The Human Rights Watch (HRW) has urged government of the Democratic Republic of Congo to protect civilians in Beni from attacks.

Unidentified fighters have killed nearly 700 civilians in a series of massacres that began two years ago in Beni territory in eastern DRC, the HRW said on Friday.

In one of the largest recent attacks, on August 13, 2016, fighters killed at least 40 people and set fire to several homes in the Rwangoma neighbourhood in the town of Beni, despite a large presence of Congolese army soldiers and United Nations peacekeepers.

“The Congolese government and UN peacekeepers need a new strategy to protect civilians in Beni and to hold those responsible for attacks to account,” said Ida Sawyer, senior Africa researcher at HRW. “After two years of brutal killings, many people in Beni live in fear of the next attack and have all but lost hope that anyone can end the carnage.”

Human Rights Watch research and credible reports from Congolese activists and the UN indicate that armed fighters have killed at least 680 civilians in at least 120 attacks in Beni territory since October 2014.

Victims and witnesses described brutal attacks in which assailants methodically hacked people to death with axes and machetes or shot them dead. The actual number of victims could be much higher.

It is unclear who is carrying out the attacks. The Congolese government blames one armed group that has been active in the area, while other sources have also implicated other groups and army officers in some of the attacks.

The Human Rights Watch findings are based on five research trips to Beni territory since November 2014, and interviews with over 160 victims and witnesses to attacks, as well as with Congolese army and government officials, UN officials, and others.

A 10-year-old boy said that he had been taken hostage during the Rwangoma attack and witnessed several killings: “Men in military uniform came and took me and my big brother and grandmother. …They tied us up and made us walk with them. Along the way, they started to kill some of us, including my 16-year-old brother. They killed him and some of the others with axes and machetes.”

Congolese army soldiers and UN peacekeepers only deployed to the area after the attack had ended and the assailants had long fled.

Human Rights Watch documented other incidents in which community members had alerted the army, but it did not respond.

▶ YOUR INSTRUCTIONS
Quote the report above on the killings in Beni word for word, in full.

▶ RECORDED INFORMATION
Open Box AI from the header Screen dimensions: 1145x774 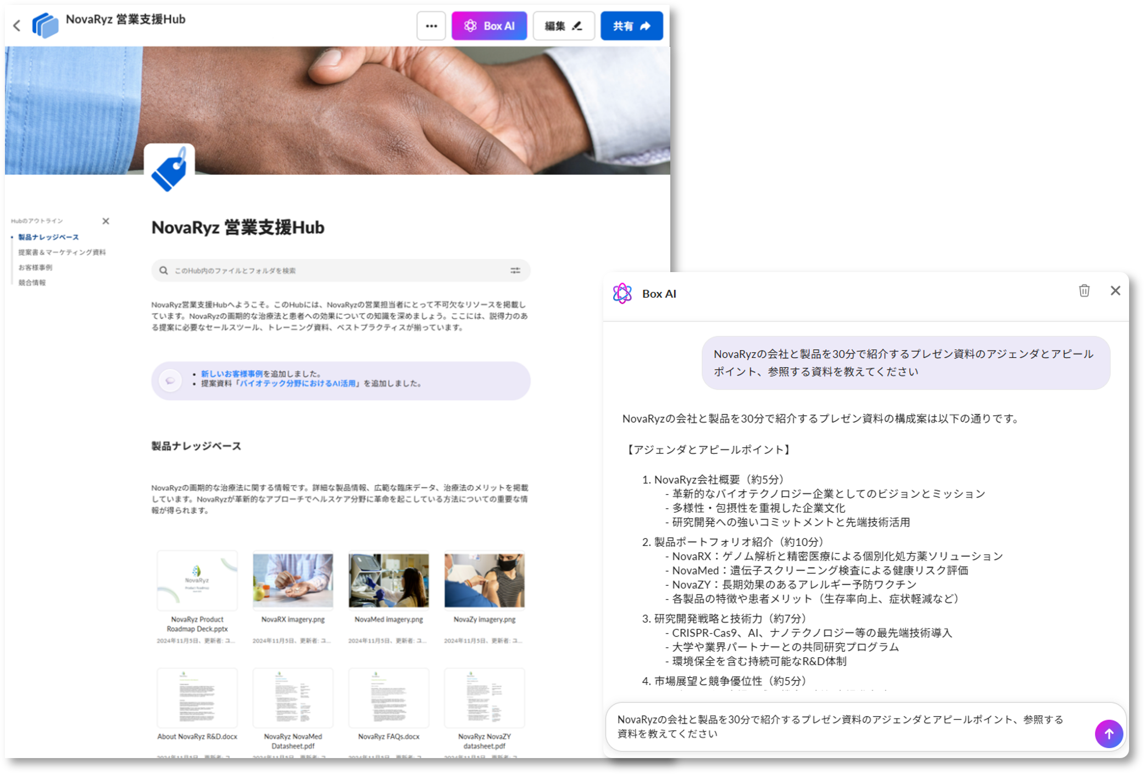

▶ THE REPLY
The Human Rights Watch (HRW) has urged government of the Democratic Republic of Congo to protect civilians in Beni from attacks.

Unidentified fighters have killed nearly 700 civilians in a series of massacres that began two years ago in Beni territory in eastern DRC, the HRW said on Friday.

In one of the largest recent attacks, on August 13, 2016, fighters killed at least 40 people and set fire to several homes in the Rwangoma neighbourhood in the town of Beni, despite a large presence of Congolese army soldiers and United Nations peacekeepers.

“The Congolese government and UN peacekeepers need a new strategy to protect civilians in Beni and to hold those responsible for attacks to account,” said Ida Sawyer, senior Africa researcher at HRW. “After two years of brutal killings, many people in Beni live in fear of the next attack and have all but lost hope that anyone can end the carnage.”

Human Rights Watch research and credible reports from Congolese activists and the UN indicate that armed fighters have killed at least 680 civilians in at least 120 attacks in Beni territory since October 2014.

Victims and witnesses described brutal attacks in which assailants methodically hacked people to death with axes and machetes or shot them dead. The actual number of victims could be much higher.

It is unclear who is carrying out the attacks. The Congolese government blames one armed group that has been active in the area, while other sources have also implicated other groups and army officers in some of the attacks.

The Human Rights Watch findings are based on five research trips to Beni territory since November 2014, and interviews with over 160 victims and witnesses to attacks, as well as with Congolese army and government officials, UN officials, and others.

A 10-year-old boy said that he had been taken hostage during the Rwangoma attack and witnessed several killings: “Men in military uniform came and took me and my big brother and grandmother. …They tied us up and made us walk with them. Along the way, they started to kill some of us, including my 16-year-old brother. They killed him and some of the others with axes and machetes.”

Congolese army soldiers and UN peacekeepers only deployed to the area after the attack had ended and the assailants had long fled.

Human Rights Watch documented other incidents in which community members had alerted the army, but it did not respond.